EXTRACTED MATERIAL:
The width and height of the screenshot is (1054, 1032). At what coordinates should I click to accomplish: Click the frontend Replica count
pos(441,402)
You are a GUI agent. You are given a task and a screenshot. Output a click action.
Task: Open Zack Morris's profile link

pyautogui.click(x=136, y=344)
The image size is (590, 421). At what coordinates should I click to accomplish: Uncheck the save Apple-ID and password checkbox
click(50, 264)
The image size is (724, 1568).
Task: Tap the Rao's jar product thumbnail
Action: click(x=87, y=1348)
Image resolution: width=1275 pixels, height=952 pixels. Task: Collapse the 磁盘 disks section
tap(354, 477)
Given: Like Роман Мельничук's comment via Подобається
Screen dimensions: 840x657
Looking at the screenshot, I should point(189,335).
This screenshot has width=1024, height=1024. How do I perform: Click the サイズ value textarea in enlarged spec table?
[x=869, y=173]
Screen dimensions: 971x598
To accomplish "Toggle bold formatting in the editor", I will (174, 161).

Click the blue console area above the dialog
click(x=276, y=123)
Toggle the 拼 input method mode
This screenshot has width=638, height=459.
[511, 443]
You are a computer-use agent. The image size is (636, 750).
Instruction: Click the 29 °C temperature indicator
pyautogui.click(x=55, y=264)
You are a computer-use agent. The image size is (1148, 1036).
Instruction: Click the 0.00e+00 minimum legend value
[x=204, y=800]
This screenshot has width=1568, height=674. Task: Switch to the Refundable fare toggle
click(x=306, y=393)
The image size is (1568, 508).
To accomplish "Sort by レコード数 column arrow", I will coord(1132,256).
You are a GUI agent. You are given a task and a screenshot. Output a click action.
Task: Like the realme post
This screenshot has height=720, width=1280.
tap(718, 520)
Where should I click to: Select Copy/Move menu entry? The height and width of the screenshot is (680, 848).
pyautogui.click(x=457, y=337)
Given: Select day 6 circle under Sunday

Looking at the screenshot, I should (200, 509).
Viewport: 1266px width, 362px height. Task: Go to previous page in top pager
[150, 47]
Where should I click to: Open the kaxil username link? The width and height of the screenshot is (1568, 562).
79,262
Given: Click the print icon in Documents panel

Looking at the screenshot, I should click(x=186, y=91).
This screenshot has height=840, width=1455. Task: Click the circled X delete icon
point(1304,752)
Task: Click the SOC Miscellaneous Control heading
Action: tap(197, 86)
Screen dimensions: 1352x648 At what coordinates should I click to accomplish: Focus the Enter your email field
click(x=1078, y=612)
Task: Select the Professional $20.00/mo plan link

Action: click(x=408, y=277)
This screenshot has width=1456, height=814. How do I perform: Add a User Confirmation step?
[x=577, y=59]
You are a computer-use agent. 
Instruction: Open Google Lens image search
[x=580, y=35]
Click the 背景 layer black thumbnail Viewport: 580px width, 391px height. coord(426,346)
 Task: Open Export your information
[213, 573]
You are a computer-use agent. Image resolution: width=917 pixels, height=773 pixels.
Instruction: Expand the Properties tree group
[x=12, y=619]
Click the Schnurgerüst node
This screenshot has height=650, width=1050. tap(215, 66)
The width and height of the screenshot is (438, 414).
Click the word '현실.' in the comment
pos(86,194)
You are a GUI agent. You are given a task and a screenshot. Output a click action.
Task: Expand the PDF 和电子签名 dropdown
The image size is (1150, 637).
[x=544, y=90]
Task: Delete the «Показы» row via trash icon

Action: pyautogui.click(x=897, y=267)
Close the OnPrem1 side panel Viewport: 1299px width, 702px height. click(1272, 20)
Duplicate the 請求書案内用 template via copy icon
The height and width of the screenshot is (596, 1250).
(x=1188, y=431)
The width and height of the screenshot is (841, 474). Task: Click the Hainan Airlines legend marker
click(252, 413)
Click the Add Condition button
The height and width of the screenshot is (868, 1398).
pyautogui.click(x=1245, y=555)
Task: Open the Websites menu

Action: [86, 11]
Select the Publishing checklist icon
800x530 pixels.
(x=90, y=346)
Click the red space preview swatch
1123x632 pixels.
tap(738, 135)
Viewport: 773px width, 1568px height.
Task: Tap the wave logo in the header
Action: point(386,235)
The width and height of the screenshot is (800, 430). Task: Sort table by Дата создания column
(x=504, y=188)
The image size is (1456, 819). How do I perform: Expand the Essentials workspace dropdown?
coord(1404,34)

WHAT YOU WILL DO: Extract each line of the data above that contains the string "size". Treat uppercase and lowercase as different when matching.

SOLUTION TO THIS PROBLEM:
The image size is (590, 421). At what coordinates should I click to accomplish: Uncheck the save Apple-ID and password checkbox
The image size is (724, 1568).
You are a computer-use agent. The image size is (636, 750).
You are a computer-use agent. The image size is (1148, 1036).
The image size is (1568, 508).
The image size is (1150, 637).
The image size is (1456, 819). How do I perform: Expand the Essentials workspace dropdown?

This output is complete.